Je viens de mentionner l’immigration de gens de notre langue. C’est là, ce me semble, un troisième appoint à notre cause qui mérite l’attention de ceux qui ont à cœur l’avenir de la race française au Canada central. Qu’on considère un instant les efforts désespérés que font les sociétés de colonisation anglaises et même les gouvernements des différentes provinces de l’Ouest. Qu’on observe les éléments étrangers qui, tout disparates qu’ils paraissent aujourd’hui, n’en seront pas moins uniformément anglais demain, et l’on verra s’il n’est pas temps de se remuer et d’essayer de réparer le temps perdu en s’efforçant de diriger vers les plaines du Manitoba et des nouvelles provinces canadiennes tous les éléments sains, qu’ils soient français, belges ou suisses, qu’on pourra détacher des vieux pays d’Europe.

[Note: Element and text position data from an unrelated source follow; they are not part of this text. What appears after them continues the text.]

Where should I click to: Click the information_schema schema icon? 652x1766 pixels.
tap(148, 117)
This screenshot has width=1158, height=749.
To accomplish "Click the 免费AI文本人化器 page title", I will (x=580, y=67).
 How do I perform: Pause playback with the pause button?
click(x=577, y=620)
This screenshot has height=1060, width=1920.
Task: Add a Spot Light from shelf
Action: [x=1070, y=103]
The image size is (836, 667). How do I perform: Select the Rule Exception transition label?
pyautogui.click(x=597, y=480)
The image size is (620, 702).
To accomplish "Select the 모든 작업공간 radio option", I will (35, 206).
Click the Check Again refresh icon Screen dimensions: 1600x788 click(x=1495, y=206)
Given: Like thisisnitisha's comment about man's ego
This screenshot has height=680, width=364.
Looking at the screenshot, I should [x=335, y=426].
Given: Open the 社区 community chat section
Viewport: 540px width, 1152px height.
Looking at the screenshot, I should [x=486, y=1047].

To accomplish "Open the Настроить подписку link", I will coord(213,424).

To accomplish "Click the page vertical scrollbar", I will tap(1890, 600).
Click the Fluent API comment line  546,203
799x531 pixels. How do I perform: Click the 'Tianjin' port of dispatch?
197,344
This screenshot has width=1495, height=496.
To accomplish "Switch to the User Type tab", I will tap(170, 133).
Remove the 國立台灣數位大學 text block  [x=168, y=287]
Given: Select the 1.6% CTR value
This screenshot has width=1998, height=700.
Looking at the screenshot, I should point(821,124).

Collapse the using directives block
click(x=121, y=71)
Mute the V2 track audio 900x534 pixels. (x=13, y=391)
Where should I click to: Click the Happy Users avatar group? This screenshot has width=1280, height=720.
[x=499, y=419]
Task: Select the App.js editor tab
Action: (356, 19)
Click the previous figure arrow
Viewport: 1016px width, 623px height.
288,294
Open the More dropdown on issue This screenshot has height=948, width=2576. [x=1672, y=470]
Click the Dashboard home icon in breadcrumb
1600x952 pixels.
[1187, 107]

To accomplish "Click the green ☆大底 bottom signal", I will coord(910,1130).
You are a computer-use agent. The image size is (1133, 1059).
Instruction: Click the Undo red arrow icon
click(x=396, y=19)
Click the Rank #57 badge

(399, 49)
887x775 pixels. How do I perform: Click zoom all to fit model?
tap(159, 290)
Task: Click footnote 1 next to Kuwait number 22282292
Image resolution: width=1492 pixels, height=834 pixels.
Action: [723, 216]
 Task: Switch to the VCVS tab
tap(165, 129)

Et, à ce propos, me sera-t-il permis de solliciter au nom de ces étrangers qui briguent l’honneur d’être nos frères, l’aumône d’un peu d’indulgence pour les petits travers qu’on pourrait remarquer en eux ? J’ai souvent lu que le Français est de tous les peuples le moins bien reçu dans la province de Québec. C’est là une anomalie à laquelle j’ai toujours peine à croire. À tout cœur bien né la patrie absente est chère, et tout ce qui la rappelle, mœurs et coutumes, pratiques journalières, et jusqu’aux différentes particularités qui se rattachent au travail des champs, ne saurait s’oublier par le fait même qu’on a foulé le sol d’un nouveau pays. Qu’on veuille bien prendre patience : le Français et le Belge du Nord-Ouest peuvent avoir des préférences qui paraissent étranges, sinon ridicules, dans ces contrées si différentes de leur patrie respective ; le souvenir de celle-ci peut faire battre leur cœur plus fortement que la pensée de leur pays adoptif, mais leurs enfants seront canadiens, et les petits travers d’aujourd’hui disparaîtront avec la nouvelle génération qui sera étroitement unie par les tiens de la langue et formera une population parfaitement homogène en dépit des divergences de nos ancêtres.